┌──
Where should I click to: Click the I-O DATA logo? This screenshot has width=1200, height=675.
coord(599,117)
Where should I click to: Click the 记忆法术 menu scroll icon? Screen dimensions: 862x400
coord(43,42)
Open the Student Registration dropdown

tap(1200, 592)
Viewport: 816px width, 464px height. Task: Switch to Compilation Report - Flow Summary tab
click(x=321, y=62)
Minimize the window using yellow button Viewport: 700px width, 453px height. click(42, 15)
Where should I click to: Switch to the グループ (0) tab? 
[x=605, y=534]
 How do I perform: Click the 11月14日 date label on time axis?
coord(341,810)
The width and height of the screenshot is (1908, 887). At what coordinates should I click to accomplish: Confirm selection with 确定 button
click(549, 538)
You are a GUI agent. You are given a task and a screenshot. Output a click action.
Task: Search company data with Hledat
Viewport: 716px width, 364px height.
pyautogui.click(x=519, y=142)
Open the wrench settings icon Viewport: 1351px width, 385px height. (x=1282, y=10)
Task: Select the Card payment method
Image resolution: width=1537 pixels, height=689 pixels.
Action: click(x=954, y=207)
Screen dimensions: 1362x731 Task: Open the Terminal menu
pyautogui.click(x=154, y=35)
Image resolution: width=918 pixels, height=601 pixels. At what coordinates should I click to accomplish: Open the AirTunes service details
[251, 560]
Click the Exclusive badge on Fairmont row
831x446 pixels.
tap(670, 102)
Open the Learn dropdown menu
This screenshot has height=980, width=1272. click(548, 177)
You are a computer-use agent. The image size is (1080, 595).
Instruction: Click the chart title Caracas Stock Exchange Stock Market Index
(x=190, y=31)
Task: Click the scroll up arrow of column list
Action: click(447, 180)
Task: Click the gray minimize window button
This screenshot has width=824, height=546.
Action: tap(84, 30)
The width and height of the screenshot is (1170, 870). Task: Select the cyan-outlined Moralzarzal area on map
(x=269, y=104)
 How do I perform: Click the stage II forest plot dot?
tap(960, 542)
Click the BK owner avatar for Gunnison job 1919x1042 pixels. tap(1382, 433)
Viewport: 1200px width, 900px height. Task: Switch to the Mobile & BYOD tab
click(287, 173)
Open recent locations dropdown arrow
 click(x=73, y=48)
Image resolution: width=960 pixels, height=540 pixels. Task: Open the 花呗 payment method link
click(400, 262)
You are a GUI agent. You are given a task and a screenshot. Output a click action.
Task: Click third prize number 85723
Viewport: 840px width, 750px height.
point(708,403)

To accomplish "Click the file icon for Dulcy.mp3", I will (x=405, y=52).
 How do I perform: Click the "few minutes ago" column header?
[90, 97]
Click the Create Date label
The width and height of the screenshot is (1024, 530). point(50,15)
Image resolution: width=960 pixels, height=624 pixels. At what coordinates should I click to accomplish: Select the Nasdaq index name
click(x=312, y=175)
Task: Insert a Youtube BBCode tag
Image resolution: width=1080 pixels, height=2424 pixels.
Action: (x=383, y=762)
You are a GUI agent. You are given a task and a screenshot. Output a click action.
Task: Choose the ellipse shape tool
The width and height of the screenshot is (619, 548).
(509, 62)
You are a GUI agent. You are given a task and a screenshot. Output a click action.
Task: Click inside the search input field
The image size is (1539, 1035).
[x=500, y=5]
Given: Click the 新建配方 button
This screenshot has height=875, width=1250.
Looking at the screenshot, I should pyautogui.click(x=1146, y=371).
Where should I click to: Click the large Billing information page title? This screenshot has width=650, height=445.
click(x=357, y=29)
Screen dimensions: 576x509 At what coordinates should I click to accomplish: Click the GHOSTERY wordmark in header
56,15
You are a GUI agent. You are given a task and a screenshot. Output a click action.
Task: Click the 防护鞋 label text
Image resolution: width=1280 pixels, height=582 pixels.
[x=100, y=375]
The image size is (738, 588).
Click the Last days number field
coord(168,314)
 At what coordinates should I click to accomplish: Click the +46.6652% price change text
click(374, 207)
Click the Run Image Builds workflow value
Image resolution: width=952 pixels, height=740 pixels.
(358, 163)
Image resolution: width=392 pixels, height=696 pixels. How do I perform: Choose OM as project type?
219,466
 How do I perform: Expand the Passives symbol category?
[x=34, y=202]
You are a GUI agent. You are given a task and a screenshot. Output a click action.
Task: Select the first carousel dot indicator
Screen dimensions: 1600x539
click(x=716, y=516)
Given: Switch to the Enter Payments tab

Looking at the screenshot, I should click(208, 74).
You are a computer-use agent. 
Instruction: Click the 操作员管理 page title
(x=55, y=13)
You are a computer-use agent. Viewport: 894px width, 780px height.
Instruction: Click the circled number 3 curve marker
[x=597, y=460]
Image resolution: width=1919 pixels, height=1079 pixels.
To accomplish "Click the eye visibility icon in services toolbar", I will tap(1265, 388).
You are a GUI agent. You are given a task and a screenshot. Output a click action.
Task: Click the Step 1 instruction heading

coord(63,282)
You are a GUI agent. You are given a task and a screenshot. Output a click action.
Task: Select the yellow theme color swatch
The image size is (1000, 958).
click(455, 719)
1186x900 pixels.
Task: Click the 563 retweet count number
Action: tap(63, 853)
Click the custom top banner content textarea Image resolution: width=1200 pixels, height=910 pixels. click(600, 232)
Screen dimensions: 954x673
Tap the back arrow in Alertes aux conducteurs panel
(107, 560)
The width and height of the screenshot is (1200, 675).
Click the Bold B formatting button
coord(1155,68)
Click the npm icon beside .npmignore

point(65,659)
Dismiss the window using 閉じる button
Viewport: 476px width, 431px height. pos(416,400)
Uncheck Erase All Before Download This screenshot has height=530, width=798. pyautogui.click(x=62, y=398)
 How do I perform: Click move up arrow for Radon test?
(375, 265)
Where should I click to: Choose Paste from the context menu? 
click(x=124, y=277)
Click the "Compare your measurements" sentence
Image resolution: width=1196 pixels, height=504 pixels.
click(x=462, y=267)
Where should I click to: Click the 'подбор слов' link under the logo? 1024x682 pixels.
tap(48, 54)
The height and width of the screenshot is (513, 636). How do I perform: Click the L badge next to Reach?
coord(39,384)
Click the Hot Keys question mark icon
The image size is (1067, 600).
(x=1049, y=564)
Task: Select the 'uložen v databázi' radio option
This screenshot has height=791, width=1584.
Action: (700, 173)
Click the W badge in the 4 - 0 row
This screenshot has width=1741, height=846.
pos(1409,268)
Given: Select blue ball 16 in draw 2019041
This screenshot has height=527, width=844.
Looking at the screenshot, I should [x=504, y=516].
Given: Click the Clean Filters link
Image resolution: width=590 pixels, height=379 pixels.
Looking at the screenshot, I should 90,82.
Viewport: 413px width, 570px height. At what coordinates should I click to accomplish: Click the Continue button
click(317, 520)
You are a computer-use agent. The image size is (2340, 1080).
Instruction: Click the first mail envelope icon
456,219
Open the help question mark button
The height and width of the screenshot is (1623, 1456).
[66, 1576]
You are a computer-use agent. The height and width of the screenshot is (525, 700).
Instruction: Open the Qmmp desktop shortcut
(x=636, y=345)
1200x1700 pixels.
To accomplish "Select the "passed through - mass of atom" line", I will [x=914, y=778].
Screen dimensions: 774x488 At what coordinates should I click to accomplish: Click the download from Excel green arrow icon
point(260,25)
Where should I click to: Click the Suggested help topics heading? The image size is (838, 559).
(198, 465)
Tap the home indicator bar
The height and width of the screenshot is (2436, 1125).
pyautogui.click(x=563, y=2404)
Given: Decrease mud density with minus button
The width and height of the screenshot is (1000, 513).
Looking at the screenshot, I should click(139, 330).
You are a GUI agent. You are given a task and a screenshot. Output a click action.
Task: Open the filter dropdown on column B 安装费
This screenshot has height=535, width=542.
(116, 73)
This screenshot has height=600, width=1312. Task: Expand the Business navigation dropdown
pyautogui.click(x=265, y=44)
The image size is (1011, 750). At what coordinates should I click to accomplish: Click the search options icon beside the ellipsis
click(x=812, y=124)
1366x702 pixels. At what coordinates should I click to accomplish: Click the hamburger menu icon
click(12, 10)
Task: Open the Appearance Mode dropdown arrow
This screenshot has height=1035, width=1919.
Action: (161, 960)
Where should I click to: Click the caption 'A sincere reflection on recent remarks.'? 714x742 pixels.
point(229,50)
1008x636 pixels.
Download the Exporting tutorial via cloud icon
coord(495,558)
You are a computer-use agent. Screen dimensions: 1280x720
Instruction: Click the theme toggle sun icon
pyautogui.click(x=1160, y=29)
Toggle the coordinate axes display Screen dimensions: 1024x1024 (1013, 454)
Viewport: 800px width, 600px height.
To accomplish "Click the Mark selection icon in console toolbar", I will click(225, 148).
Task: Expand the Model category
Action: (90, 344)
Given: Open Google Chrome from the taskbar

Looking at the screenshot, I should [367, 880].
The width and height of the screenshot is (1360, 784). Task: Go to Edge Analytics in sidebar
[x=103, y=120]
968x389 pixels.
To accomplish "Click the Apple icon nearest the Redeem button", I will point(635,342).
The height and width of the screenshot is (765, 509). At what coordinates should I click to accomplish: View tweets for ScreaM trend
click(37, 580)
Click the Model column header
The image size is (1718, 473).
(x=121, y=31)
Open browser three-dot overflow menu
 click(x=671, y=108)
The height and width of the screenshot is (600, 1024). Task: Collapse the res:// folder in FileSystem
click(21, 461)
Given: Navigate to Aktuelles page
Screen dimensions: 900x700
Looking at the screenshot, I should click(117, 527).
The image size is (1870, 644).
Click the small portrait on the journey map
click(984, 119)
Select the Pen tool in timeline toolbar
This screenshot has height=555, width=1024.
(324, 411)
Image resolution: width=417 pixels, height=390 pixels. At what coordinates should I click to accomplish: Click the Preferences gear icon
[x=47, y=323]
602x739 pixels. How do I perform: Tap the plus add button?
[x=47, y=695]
└──
- [What is expected]: Reproduce exactly, and with no other material, the lines between those holding "Uncheck Erase All" and "Given: Select blue ball 16 in draw 2019041", inclusive.

- [Solution to the exercise]:
Uncheck Erase All Before Download This screenshot has height=530, width=798. pyautogui.click(x=62, y=398)
 How do I perform: Click move up arrow for Radon test?
(375, 265)
Where should I click to: Choose Paste from the context menu? 
click(x=124, y=277)
Click the "Compare your measurements" sentence
Image resolution: width=1196 pixels, height=504 pixels.
click(x=462, y=267)
Where should I click to: Click the 'подбор слов' link under the logo? 1024x682 pixels.
tap(48, 54)
The height and width of the screenshot is (513, 636). How do I perform: Click the L badge next to Reach?
coord(39,384)
Click the Hot Keys question mark icon
The image size is (1067, 600).
(x=1049, y=564)
Task: Select the 'uložen v databázi' radio option
This screenshot has height=791, width=1584.
Action: (700, 173)
Click the W badge in the 4 - 0 row
This screenshot has width=1741, height=846.
pos(1409,268)
Given: Select blue ball 16 in draw 2019041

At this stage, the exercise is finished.